What you have to do
Render the stretch from the start of the records through the line containing "This screenshot has width=1412, height=840." as a JSON list of strings, with one string per line and blank lines dropped. Leave the pictures out.

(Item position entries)
————————
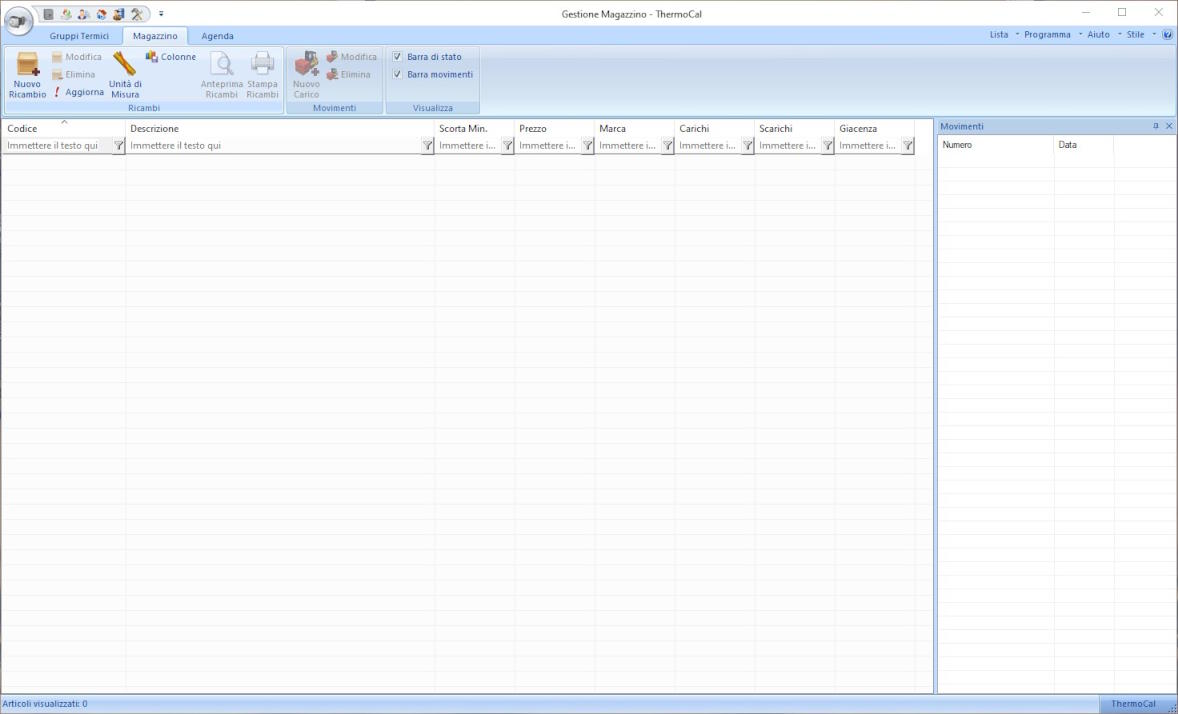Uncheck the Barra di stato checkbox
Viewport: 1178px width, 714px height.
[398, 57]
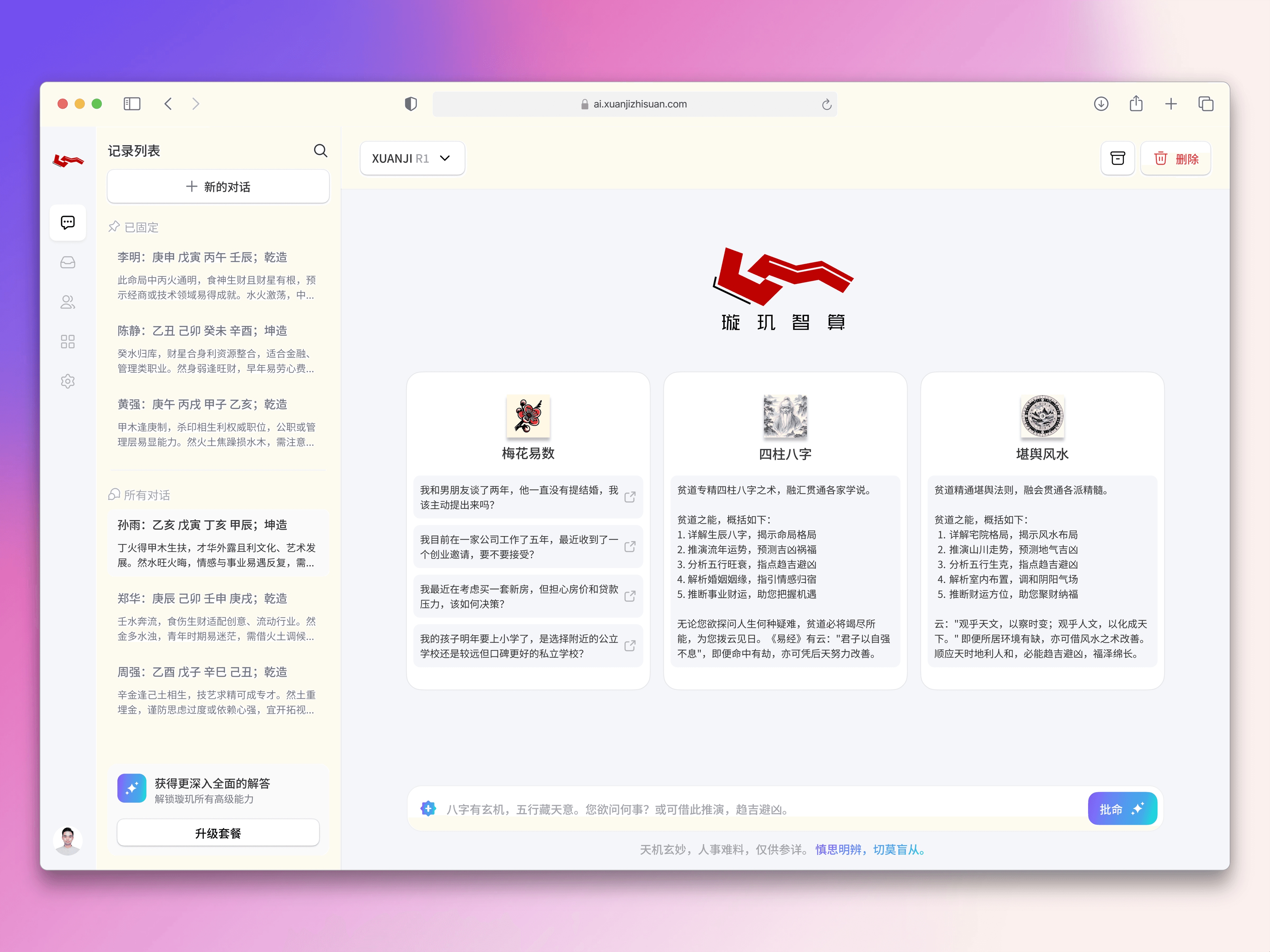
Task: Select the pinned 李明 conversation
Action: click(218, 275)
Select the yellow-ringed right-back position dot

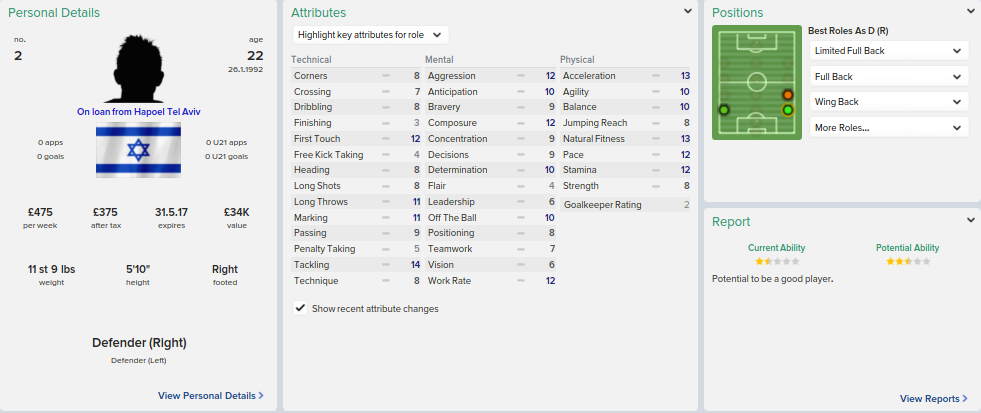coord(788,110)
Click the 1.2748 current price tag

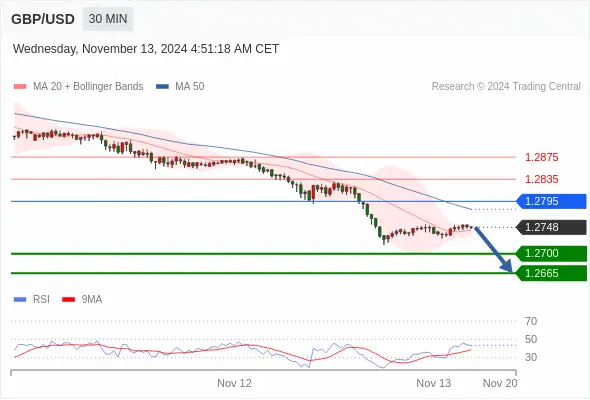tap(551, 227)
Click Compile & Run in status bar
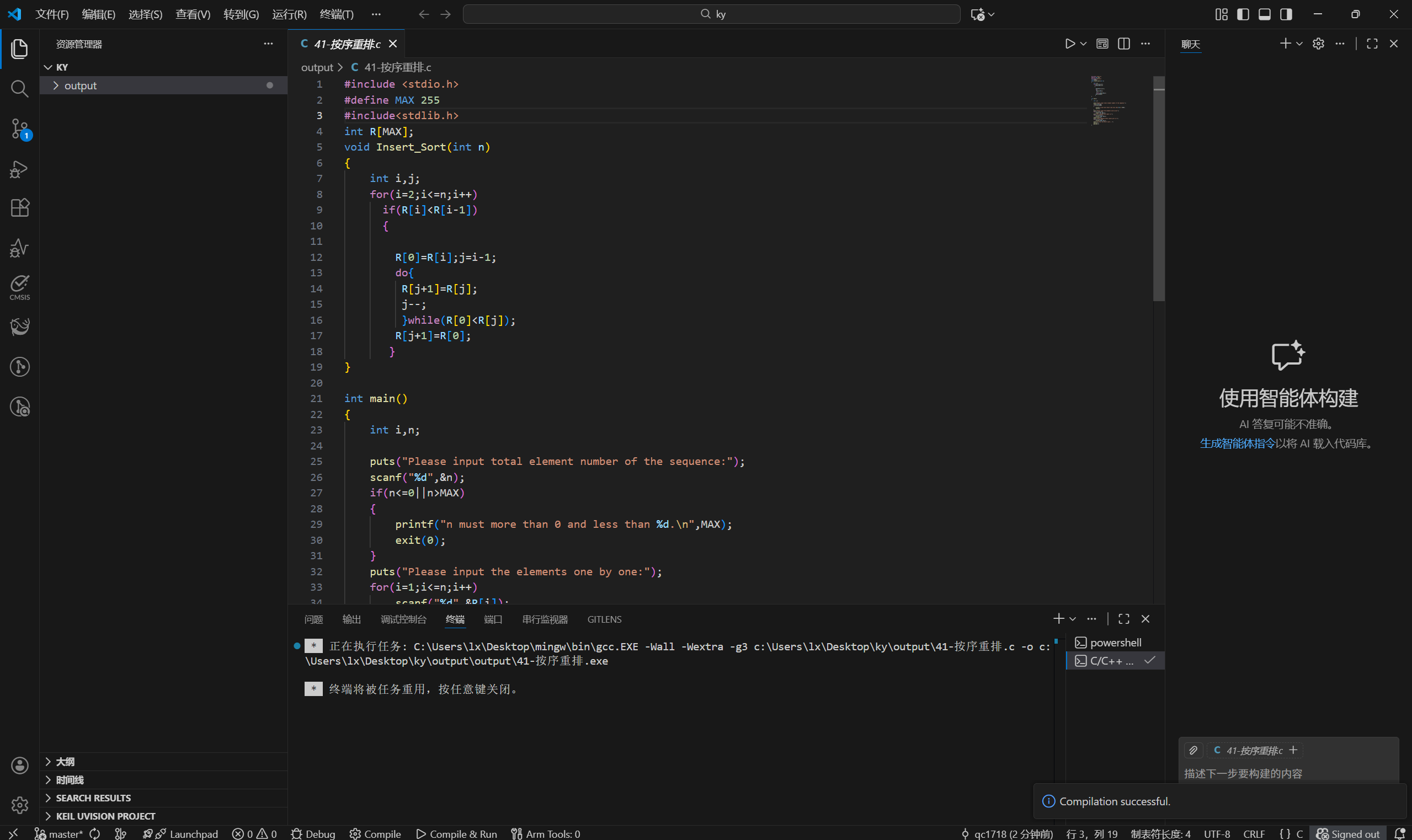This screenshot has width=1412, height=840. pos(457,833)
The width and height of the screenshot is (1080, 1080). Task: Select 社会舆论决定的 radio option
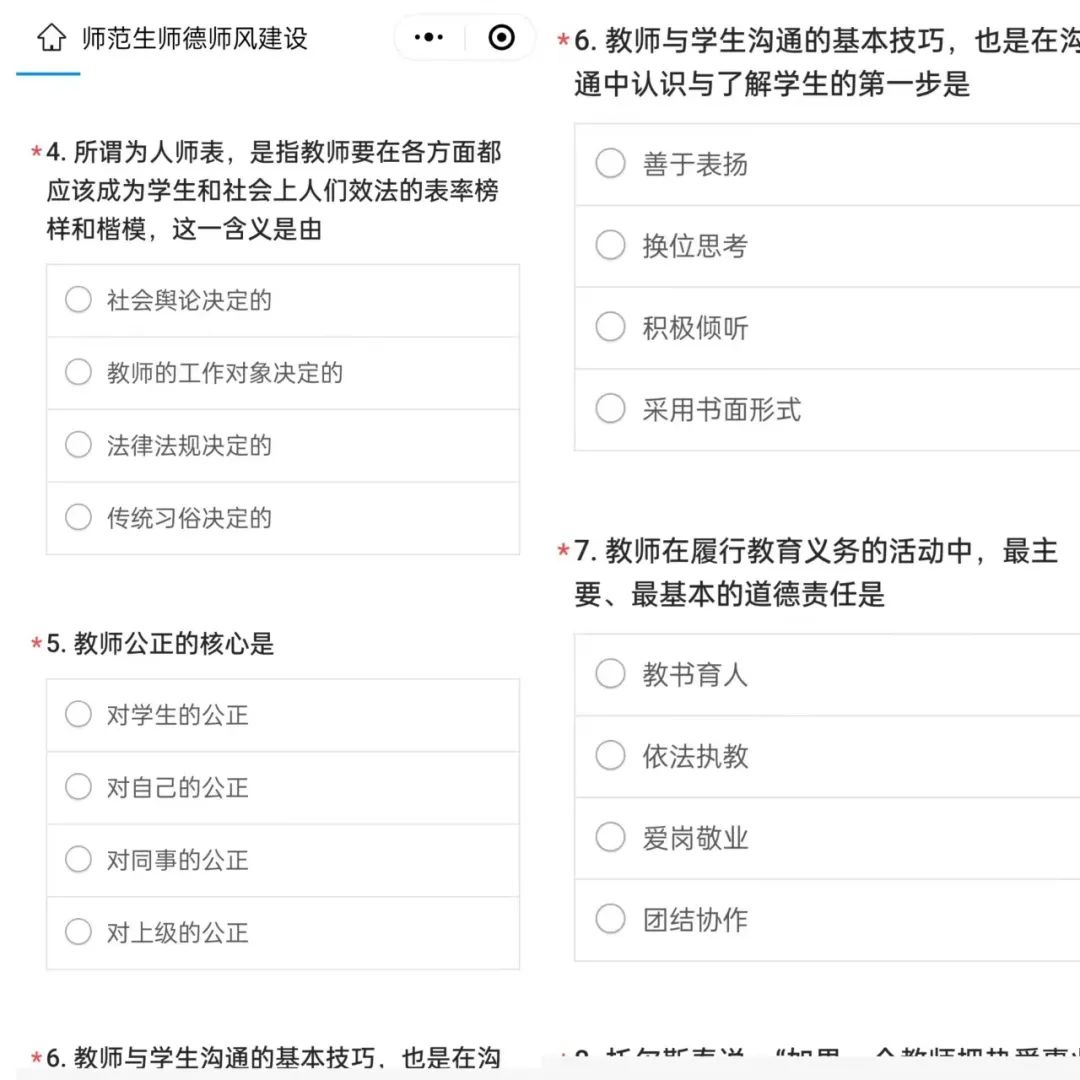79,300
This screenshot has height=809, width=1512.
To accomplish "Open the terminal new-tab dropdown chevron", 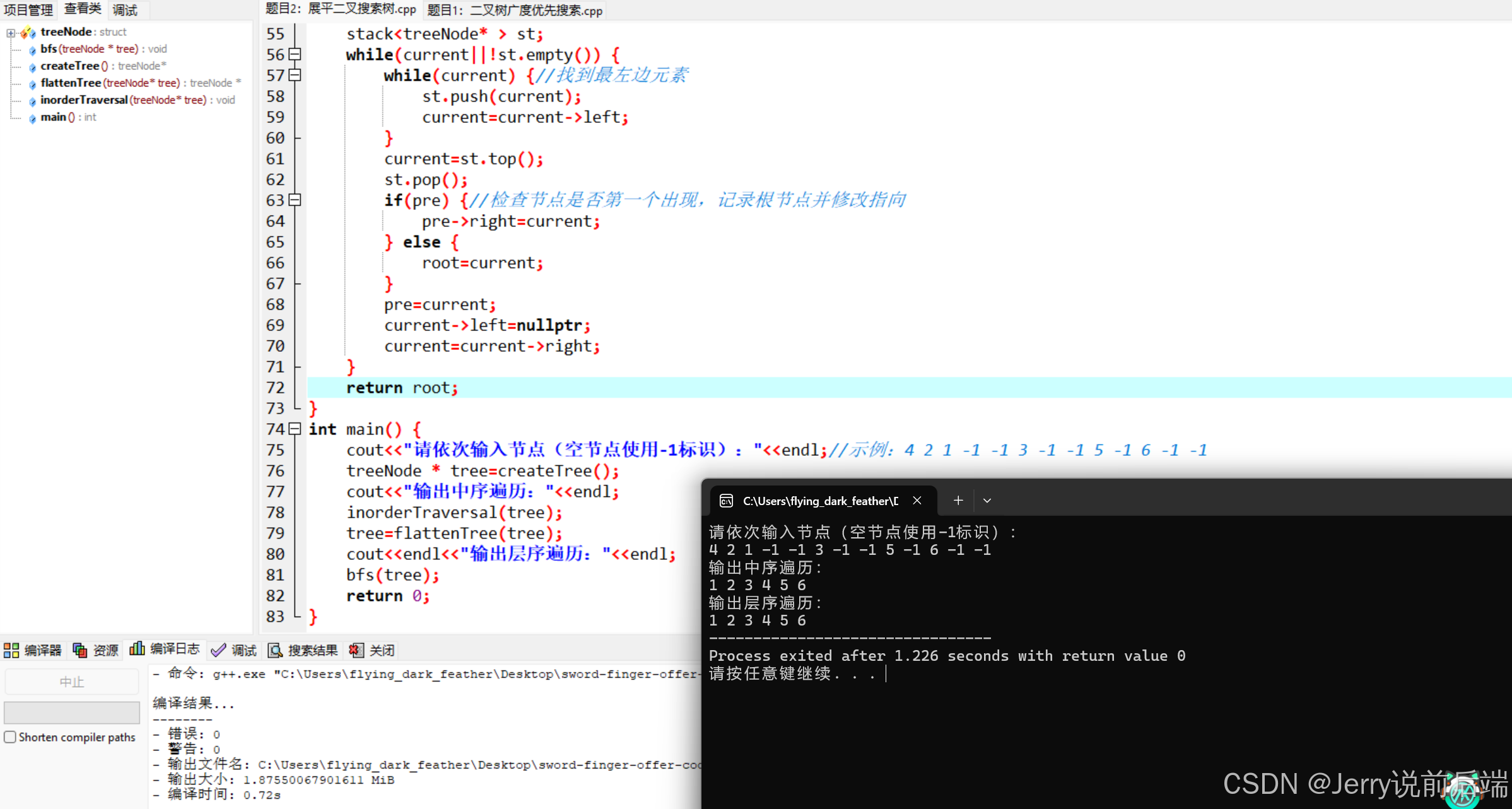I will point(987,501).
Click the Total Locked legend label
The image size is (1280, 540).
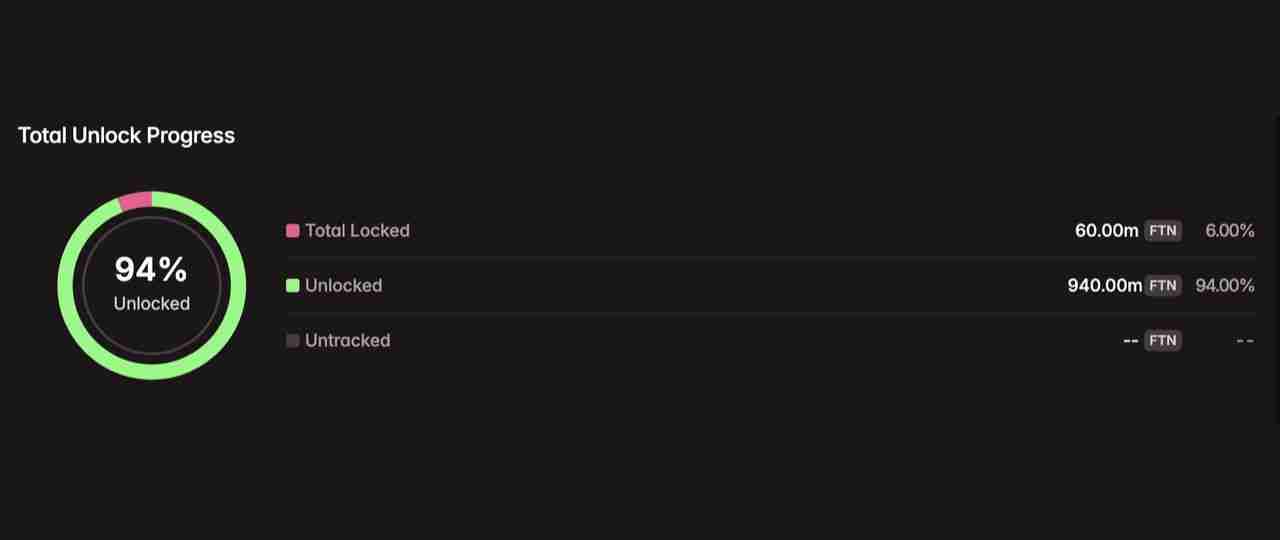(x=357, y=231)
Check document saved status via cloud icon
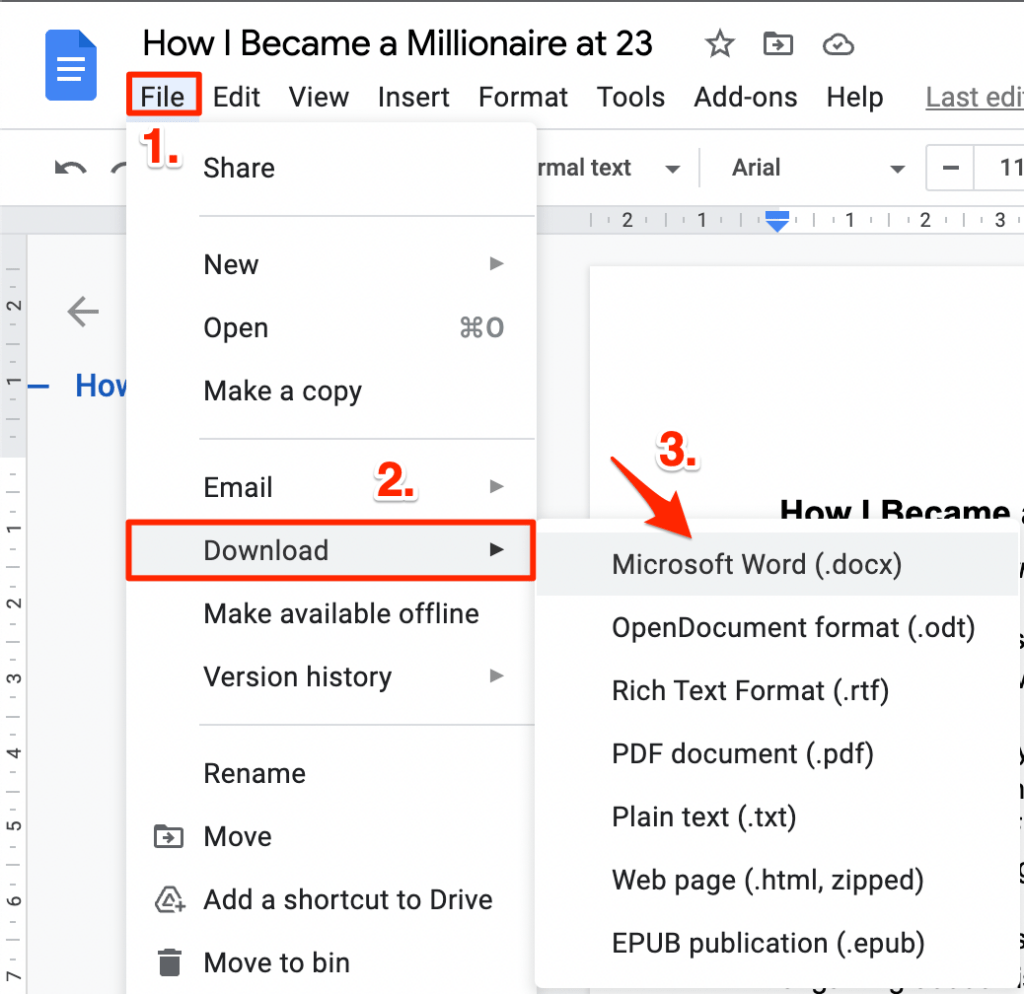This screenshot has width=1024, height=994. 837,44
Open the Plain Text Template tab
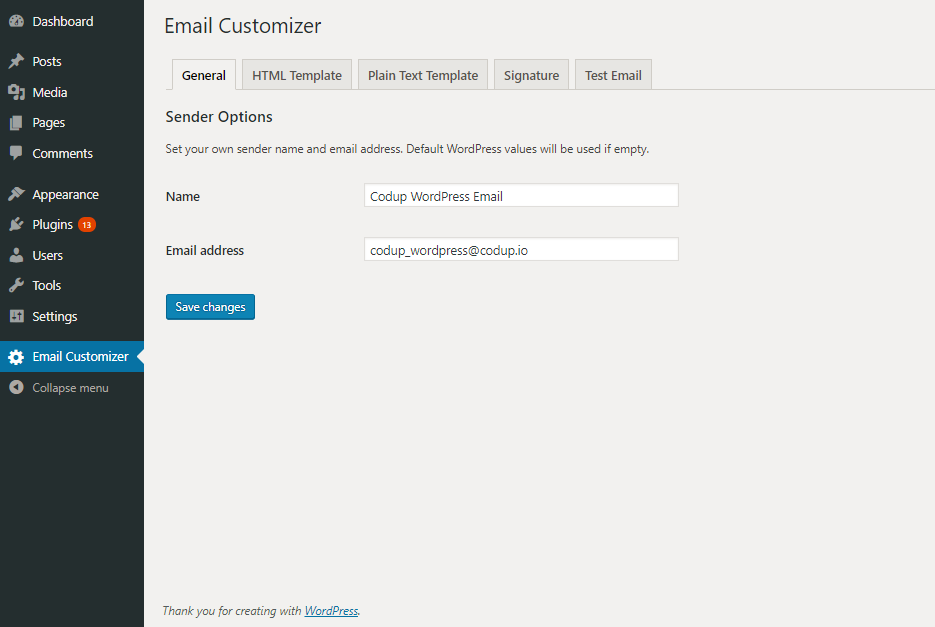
————————
Exercise result
[
  "Uncheck the Barra di stato checkbox",
  "Viewport: 1178px width, 714px height.",
  "[398, 57]",
  "Task: Select the pinned 李明 conversation",
  "Action: click(218, 275)",
  "Select the yellow-ringed right-back position dot",
  "coord(788,110)",
  "Click the 1.2748 current price tag",
  "tap(551, 227)",
  "Click Compile & Run in status bar",
  "This screenshot has width=1412, height=840. pos(457,833)"
]